━━━━━ RAW DATA
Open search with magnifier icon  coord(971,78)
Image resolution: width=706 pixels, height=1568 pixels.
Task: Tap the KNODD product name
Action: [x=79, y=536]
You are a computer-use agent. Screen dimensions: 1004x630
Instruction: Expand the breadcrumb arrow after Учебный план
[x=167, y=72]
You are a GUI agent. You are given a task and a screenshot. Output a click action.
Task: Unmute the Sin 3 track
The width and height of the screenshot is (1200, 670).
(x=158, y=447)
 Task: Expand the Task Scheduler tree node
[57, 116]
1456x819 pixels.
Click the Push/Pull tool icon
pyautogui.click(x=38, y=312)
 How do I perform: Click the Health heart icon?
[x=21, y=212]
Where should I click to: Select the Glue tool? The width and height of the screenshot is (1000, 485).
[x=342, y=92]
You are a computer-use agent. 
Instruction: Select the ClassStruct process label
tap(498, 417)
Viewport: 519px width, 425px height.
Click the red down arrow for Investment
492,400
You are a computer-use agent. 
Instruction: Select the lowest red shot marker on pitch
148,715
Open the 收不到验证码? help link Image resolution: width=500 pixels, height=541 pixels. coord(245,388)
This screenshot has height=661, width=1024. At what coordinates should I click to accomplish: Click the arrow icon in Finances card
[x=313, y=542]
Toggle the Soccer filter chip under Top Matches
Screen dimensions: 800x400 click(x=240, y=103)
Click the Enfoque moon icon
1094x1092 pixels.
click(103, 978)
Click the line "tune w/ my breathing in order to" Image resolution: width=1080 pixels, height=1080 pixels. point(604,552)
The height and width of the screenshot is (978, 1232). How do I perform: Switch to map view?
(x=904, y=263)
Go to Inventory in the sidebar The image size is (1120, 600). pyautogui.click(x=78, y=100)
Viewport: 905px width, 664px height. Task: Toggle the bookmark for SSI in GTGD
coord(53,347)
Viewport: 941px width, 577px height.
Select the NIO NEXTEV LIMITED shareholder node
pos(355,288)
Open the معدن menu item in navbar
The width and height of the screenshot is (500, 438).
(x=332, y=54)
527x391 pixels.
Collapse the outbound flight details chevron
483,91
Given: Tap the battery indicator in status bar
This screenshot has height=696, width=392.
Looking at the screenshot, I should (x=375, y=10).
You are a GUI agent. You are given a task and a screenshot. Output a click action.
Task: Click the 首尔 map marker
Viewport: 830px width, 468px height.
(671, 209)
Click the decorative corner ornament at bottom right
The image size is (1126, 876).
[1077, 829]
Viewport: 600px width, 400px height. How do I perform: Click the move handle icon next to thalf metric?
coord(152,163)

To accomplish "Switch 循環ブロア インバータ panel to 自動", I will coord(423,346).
━━━━━━━━━━
> **WHAT IS BEING ASKED**:
Every single record is to be set down again, unaltered.

> **RESPONSE BOX**:
Open search with magnifier icon  coord(971,78)
Image resolution: width=706 pixels, height=1568 pixels.
Task: Tap the KNODD product name
Action: [x=79, y=536]
You are a computer-use agent. Screen dimensions: 1004x630
Instruction: Expand the breadcrumb arrow after Учебный план
[x=167, y=72]
You are a GUI agent. You are given a task and a screenshot. Output a click action.
Task: Unmute the Sin 3 track
The width and height of the screenshot is (1200, 670).
(x=158, y=447)
 Task: Expand the Task Scheduler tree node
[57, 116]
1456x819 pixels.
Click the Push/Pull tool icon
pyautogui.click(x=38, y=312)
 How do I perform: Click the Health heart icon?
[x=21, y=212]
Where should I click to: Select the Glue tool? The width and height of the screenshot is (1000, 485).
[x=342, y=92]
You are a computer-use agent. 
Instruction: Select the ClassStruct process label
tap(498, 417)
Viewport: 519px width, 425px height.
Click the red down arrow for Investment
492,400
You are a computer-use agent. 
Instruction: Select the lowest red shot marker on pitch
148,715
Open the 收不到验证码? help link Image resolution: width=500 pixels, height=541 pixels. coord(245,388)
This screenshot has height=661, width=1024. At what coordinates should I click to accomplish: Click the arrow icon in Finances card
[x=313, y=542]
Toggle the Soccer filter chip under Top Matches
Screen dimensions: 800x400 click(x=240, y=103)
Click the Enfoque moon icon
1094x1092 pixels.
click(103, 978)
Click the line "tune w/ my breathing in order to" Image resolution: width=1080 pixels, height=1080 pixels. point(604,552)
The height and width of the screenshot is (978, 1232). How do I perform: Switch to map view?
(x=904, y=263)
Go to Inventory in the sidebar The image size is (1120, 600). pyautogui.click(x=78, y=100)
Viewport: 905px width, 664px height. Task: Toggle the bookmark for SSI in GTGD
coord(53,347)
Viewport: 941px width, 577px height.
Select the NIO NEXTEV LIMITED shareholder node
pos(355,288)
Open the معدن menu item in navbar
The width and height of the screenshot is (500, 438).
(x=332, y=54)
527x391 pixels.
Collapse the outbound flight details chevron
483,91
Given: Tap the battery indicator in status bar
This screenshot has height=696, width=392.
Looking at the screenshot, I should (x=375, y=10).
You are a GUI agent. You are given a task and a screenshot. Output a click action.
Task: Click the 首尔 map marker
Viewport: 830px width, 468px height.
(671, 209)
Click the decorative corner ornament at bottom right
The image size is (1126, 876).
[1077, 829]
Viewport: 600px width, 400px height. How do I perform: Click the move handle icon next to thalf metric?
coord(152,163)

To accomplish "Switch 循環ブロア インバータ panel to 自動", I will coord(423,346).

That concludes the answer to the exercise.